D: What were those early shows like in 80s or 90s Brooklyn or Manhattan? How did that affect what you were doing at the time?

J: To sort of paraphrase Pete Seeger talking about The Weavers, “It was quite a time.” In 1984, 1985, 1986, there was a huge explosion in the East Village of all sorts of culture. There was the East Village arts scene, which is probably better documented – which is like Kenny Scharf and Keith Haring and a host of other artists who were kind of working in a cartoony, graffiti format. And that was a real youthquake moment for the New York art scene, because up until then the SoHo gallery scene had been very dominant. And that was a very self-serious culture, and the East Village culture was the opposite of serious. It was people working in a very loose way that often couldn’t be too easily monetized. And running at the exact same moment there was a whole world of performance art that was even more out of left field that was really challenging the art world of New York in an even more fundamental way. Some of that was very politicized, even though the politics would be considered dorm room by today’s standards – it was a lot of bird-flipping to authority. And all this was happening in the East Village, which was a pretty blown-out neighborhood.

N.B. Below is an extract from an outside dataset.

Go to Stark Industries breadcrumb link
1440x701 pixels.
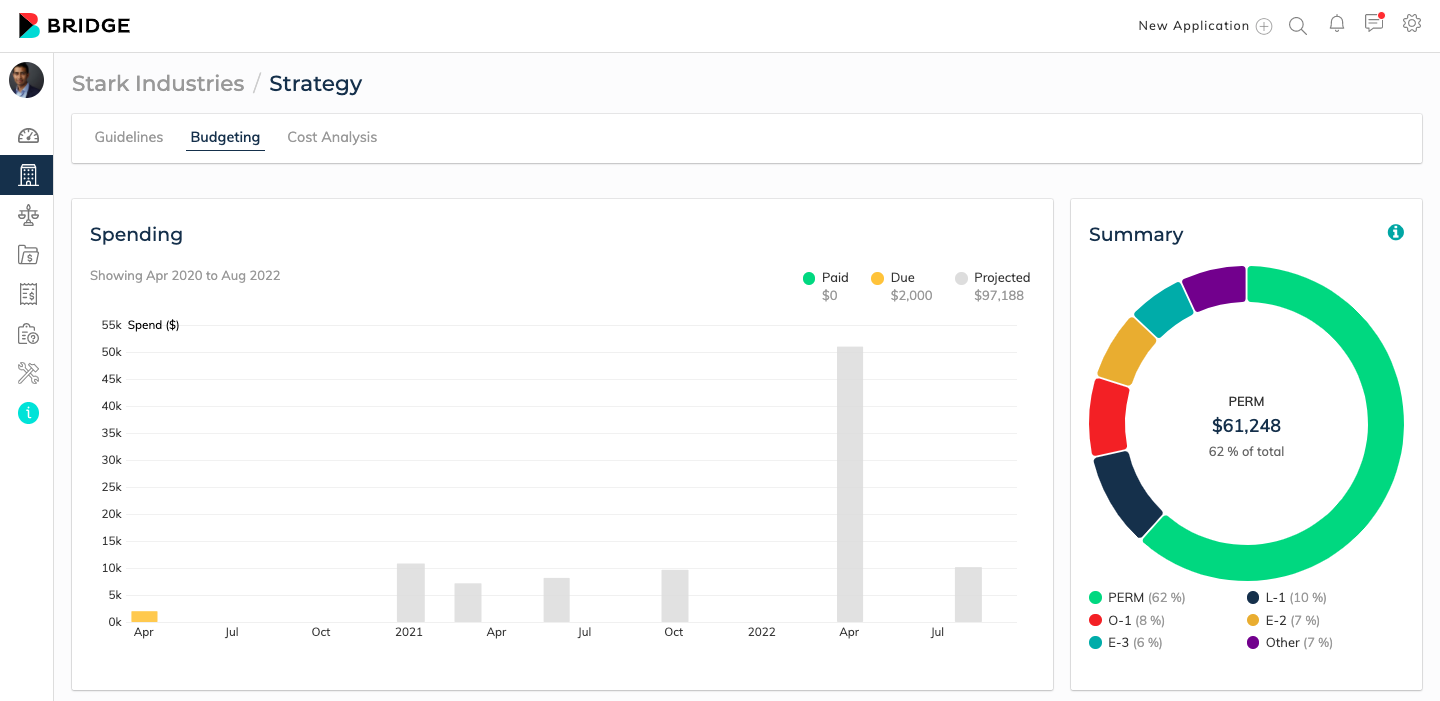click(158, 84)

There were many blocks in the East Village that were abandoned or semi-abandoned, with buildings that had squatters in it and buildings that were burned down by their landlords because burning the buildings was a better deal than all the people who weren’t paying their rent. So New York was in this very hard transition from the Ed Koch era of New York being completely broke, and amidst that East Village scene was a very vital and popular nightclub scene – with lots of live acts and lots of activity, none of which was getting noticed in newspapers. In fact, I remember very distinctly trying to get our show listed at the New Yorker and The New York Times and being told – and this might have even been true of the Village Voice – but it was their policy that they didn’t list shows below 14th Street. So it was as if the lower-third of Manhattan just didn’t exist as a cultural place. And forget about Brooklyn – anything that happened in Brooklyn might as well had been happening in Maine, no body in New York City was covering shows in Brooklyn.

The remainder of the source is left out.